Suppose that the exchange rate at 1 December 2003 is $1.55/£, and at 31 December 2003 it is $1.58/£. The exchange loss on that portion of the borrowing matched to the loan relationships asset is found by computing the exchange difference on a loan of variable amount that starts at $3 million and reduces to $2 million on 1 December 2003:

Sterling equivalent of $3 million at 1 January 2003 ($1.6/£) £1,875,000
   
Less sterling equivalent of $1 million at 1 December 2003($1.55/£) ( 645,161)
Less sterling equivalent of $2 m balance at 31 December 2003($1.58/£) (1,265,823)
Exchange loss (£ 35,984)

 

Thus the exchange loss applicable to that portion of the borrowing matched to the Fynvane A Inc shares is £150,000 - £35,984 = £114,016.

In the period 1 January 2004 to 1 July 2005 the Fynvane A Inc shares are fully matched, so the exchange loss on the matching liability arising in this period is:

$2 million at 1 January 2004 ($1.58/£) £1,265,823
   
$2 million at 1 July 2005 ($1.45/£) £1,379,310
Exchange loss £ 113,487

 

The total exchange loss, to be brought into account as an allowable loss, is therefore

£114,016 + £113,487 = £227,503.

Example 6

The facts are as in Example 5 above. On 31 December 2006, Fynvane Ltd disposes of both the loan relationship asset and the shares in Fynvane B Inc. The borrowing under the revolving credit facility remains at $10 million until 31 December 2006. The exchange rate at 31 December 2006 is $1.65.

The loan relationship asset has been fully matched from 1 January 2004 to 31 December 2006. For this period, the exchange gain to be brought in on disposal under Reg13, and the loss on the matching borrowing, will be self-cancelling (as in Example 1 above). For the year ended 31 December 2003, an exchange gain arose on the permanent as equity loan:

$3 million at 31 December 2003 ($1.58/£) £1,898,734
   
$3 million at 1 January 2003 ($1.60/£) £1,875,000
Exchange gain £ 23,734

 

The loss on the borrowing matched to the loan relationship asset, in the same period, was £35,984 (see Example 5 above). Thus a net £12,250 loan relationships debit is allowable in the year to 31 December 2006.

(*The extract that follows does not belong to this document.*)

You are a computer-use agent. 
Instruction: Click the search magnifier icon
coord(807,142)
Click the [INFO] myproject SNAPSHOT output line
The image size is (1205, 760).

On the just and reasonable view taken on the 2005 disposal, the Fynvane B Inc shares were unmatched in the year to 31 December 2003, but have been fully matched thereafter. Thus an exchange gain arises on the hedging liability:

£500,000 at 1 January 2004 ($1.58/£) £316,456
   
£500,000 at 31 December 2006 ($1.65/£) £303,030
Exchange gain £ 13,426

 

This will be brought in as a chargeable gain in the year to 31 December 2006.